[[ Extract to read open ]]

Almost 4 years since my last blogpost… it’s been a long time and a lot has changed. We’ve moved a couple of times, I’ve lost about 23 kg and we’ve gained a stack of diagnoses.
So now I am officially a special needs mum who has had to learn loads about autism, genderdysphoria, myalgic encephalomyelitis (ME), kyphoscoliosis, asthma and hypermobility.
So far, it hasn’t been easy. We are still learning of course and that won’t stop because all of it is ongoing. I guess it’s not so hard to understand that my life has been rather hectic while we are getting quite knowledgable on the different conditions.
Being a special needs mum
This morning the Dutch radio channel on my phone was playing ‘Je hoeft het niet alleen te doen’. This is Dutch for ‘you don’t have to do it on your own’…
Every time I hear that song or others with a similar message I tear up these days.
No, I don’t have to do it on my own… theoretically that is.
I don’t have to do it on my own, but that’s easier said than done if you are seriously lacking a network nearby that you can rely on.
A friend posted a blogpost (this one) on Facebook yesterday and it is so true that being a special needs mum or dad is a lonely and isolated existence. And it is even more true for those who have multiple special needs kids and/or a child with a special need that is rarer and/or less (or simply not at all) understood.
Over the years I’ve surrounded myself with people I thought are most likely to understand our struggles, but I’ve learned that people will never fully understand what we are going through. And some are not even willing to try and understand.
Every special needs child is different and even when there is the same diagnosis on paper they will still differ immensely because of course they are, besides their diagnosis, unique individuals. Also, most disabilities, symptoms or characteristics can vary greatly and there are of course cases where there is more than one special need and they are not always diagnosed.
Do you want to be supportive?

[[ Extract to read closed ]]
[[ Data section open ]]

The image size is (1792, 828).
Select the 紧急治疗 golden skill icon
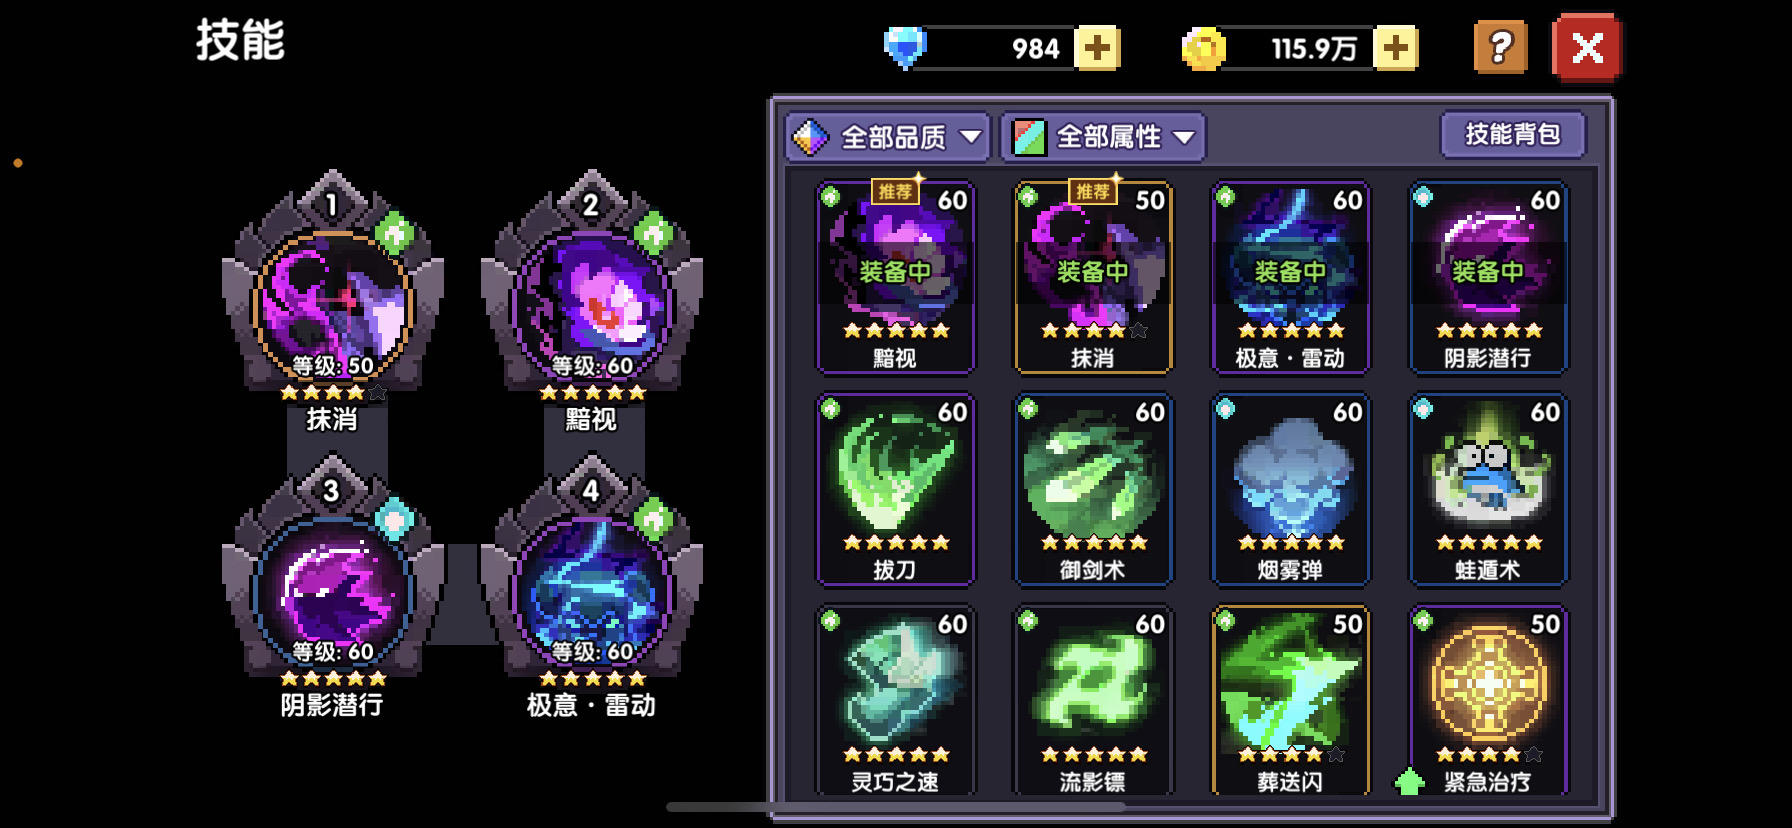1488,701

[[ Data section closed ]]
[[ Data section open ]]

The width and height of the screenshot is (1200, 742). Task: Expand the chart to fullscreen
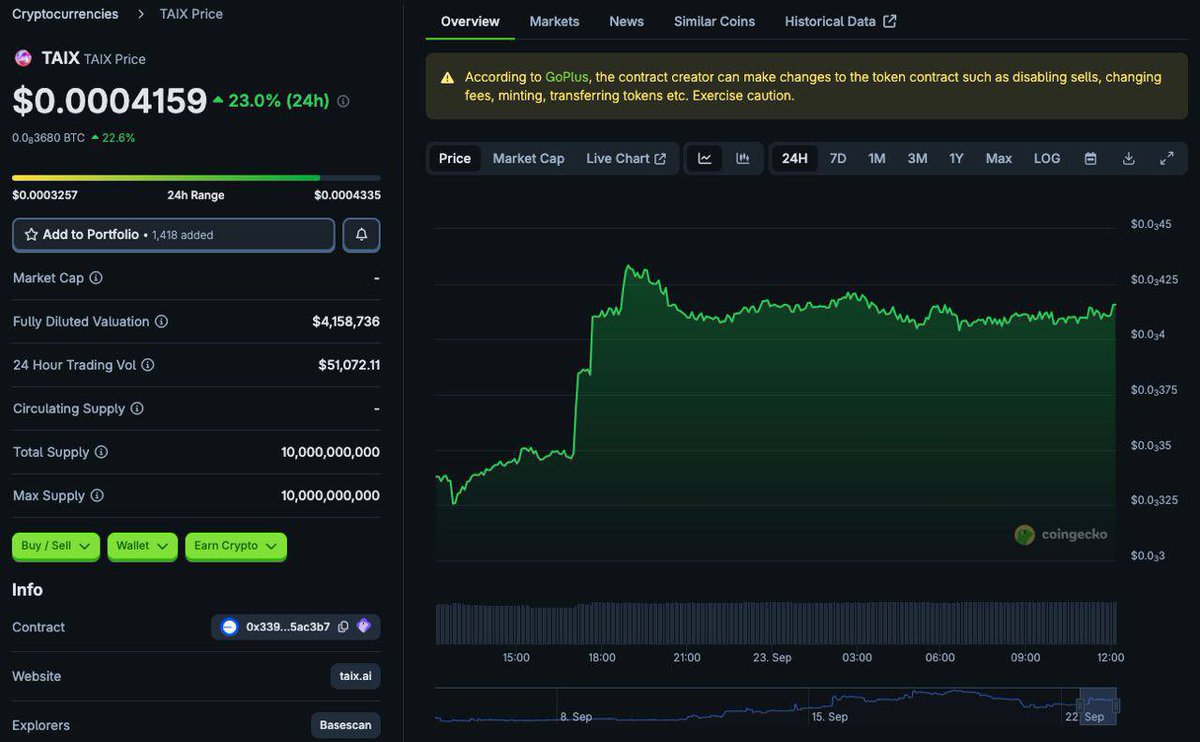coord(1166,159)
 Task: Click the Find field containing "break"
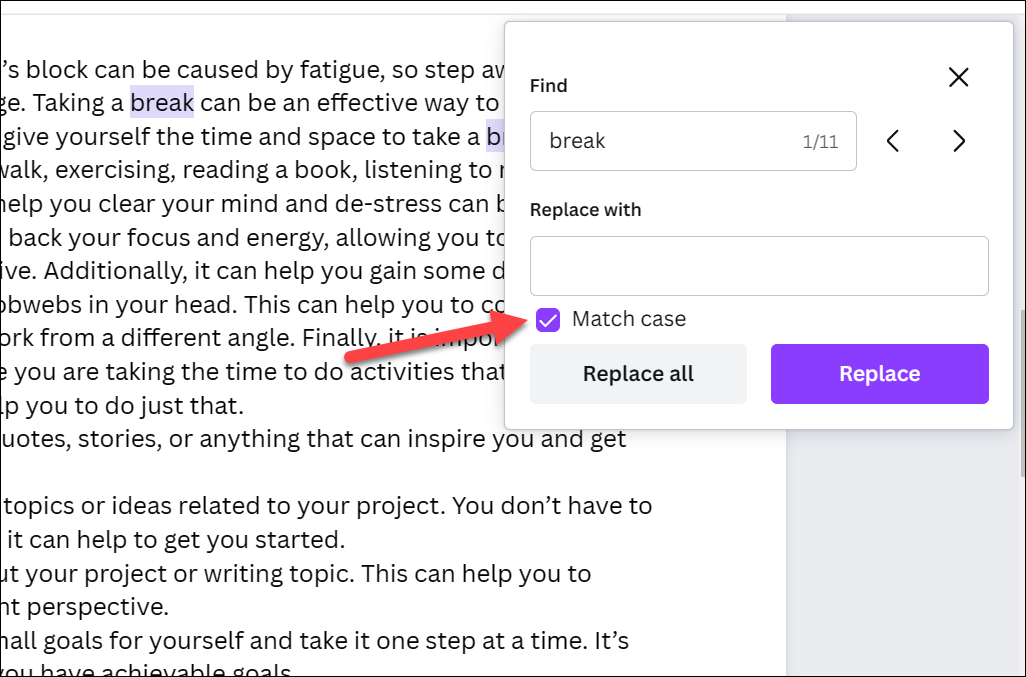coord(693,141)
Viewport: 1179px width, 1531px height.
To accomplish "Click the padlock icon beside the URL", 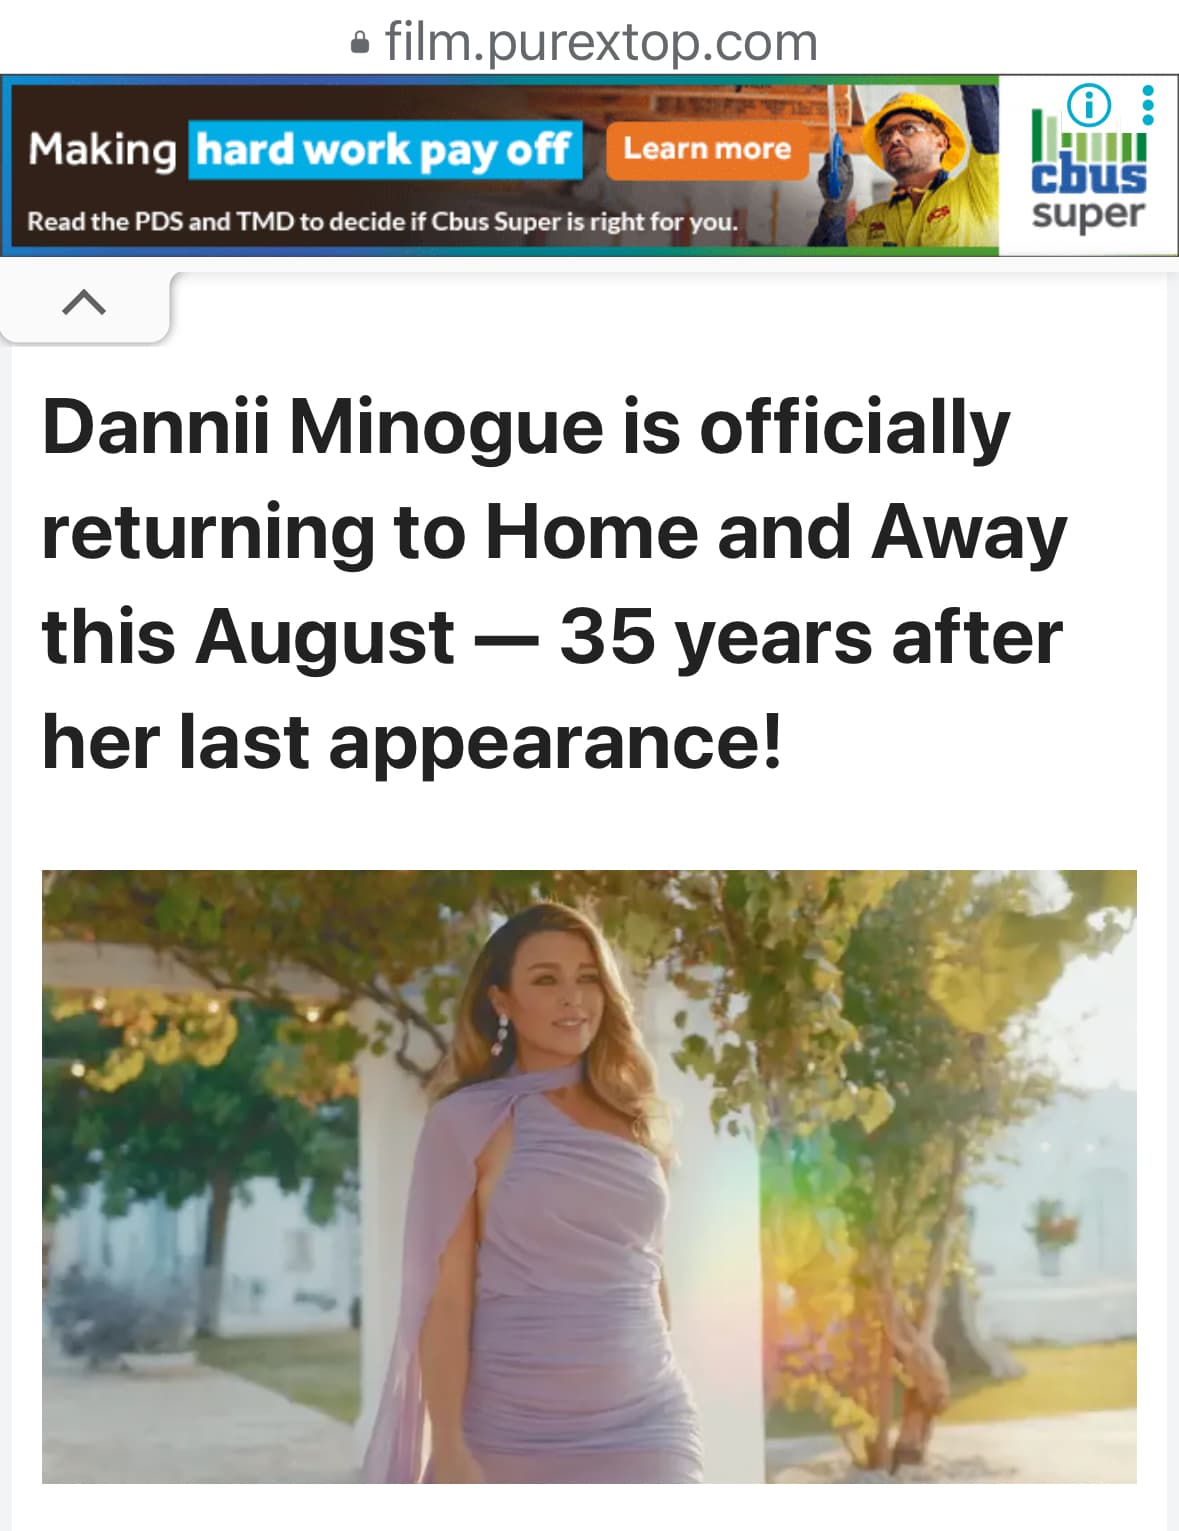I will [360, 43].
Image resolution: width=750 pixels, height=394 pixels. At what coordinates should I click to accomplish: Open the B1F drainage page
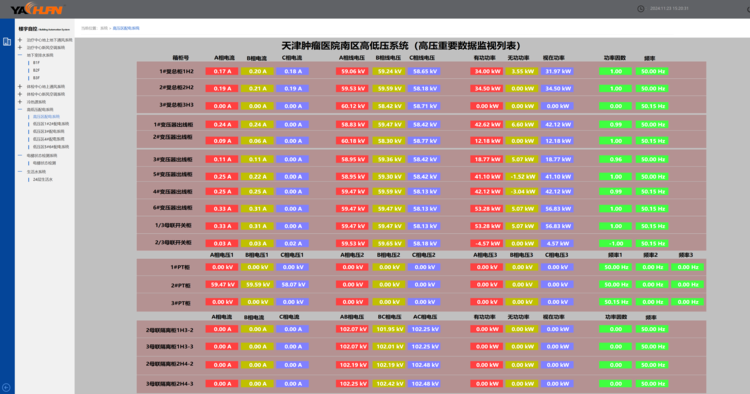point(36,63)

[[ Data section closed ]]
[[ Data section open ]]

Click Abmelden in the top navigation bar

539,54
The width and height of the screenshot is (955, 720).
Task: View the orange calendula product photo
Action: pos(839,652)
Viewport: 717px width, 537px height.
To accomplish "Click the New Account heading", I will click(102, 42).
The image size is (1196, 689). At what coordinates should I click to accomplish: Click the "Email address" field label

[[ Data section closed ]]

Assignment 1: Write out the part of the blog post about being a special needs mum from "I don’t have to do it on my own, but" up to and including "try and understand.", word for word.
Assignment 2: Keep writing the blog post about being a special needs mum, starting right after its last line.

Answer space 1:
I don’t have to do it on my own, but that’s easier said than done if you are seriously lacking a network nearby that you can rely on.
A friend posted a blogpost (this one) on Facebook yesterday and it is so true that being a special needs mum or dad is a lonely and isolated existence. And it is even more true for those who have multiple special needs kids and/or a child with a special need that is rarer and/or less (or simply not at all) understood.
Over the years I’ve surrounded myself with people I thought are most likely to understand our struggles, but I’ve learned that people will never fully understand what we are going through. And some are not even willing to try and understand.

Answer space 2:
Then listening to the parent, taking it seriously and believing what is said is a good start.
Dealing with ‘good intentions’ is another struggle. When people think they are helpful by suggesting ‘new’ ways to deal with your child and you either have tried those things already or you just know it won’t work.
It may come across as being unthankful or dismissive and you might even think that your help is not appreciated, but sometimes there just isn’t headspace for justifications and explanations. Most (if not all) special needs parents have become the experts in their child’s special needs field and have read or heard it all before. They just want you to understand that they want to be heard and that they don’t need you to solve anything to be supportive of them.
Don’t get me wrong, brainstorming with people who genuinely care and are in the know (because they’ve listened about the issues in the past) can be very helpful, because that might produce new ideas. However, talking to people who think they’ve got the answer is not.
It can leave the special needs parent feel like a failure
We know we are doing the best we can, with the information that we have and within our own ability, it never feels enough. And knowing that is already really distressing.
Most of the time simply listening and acknowledging the struggles is enough.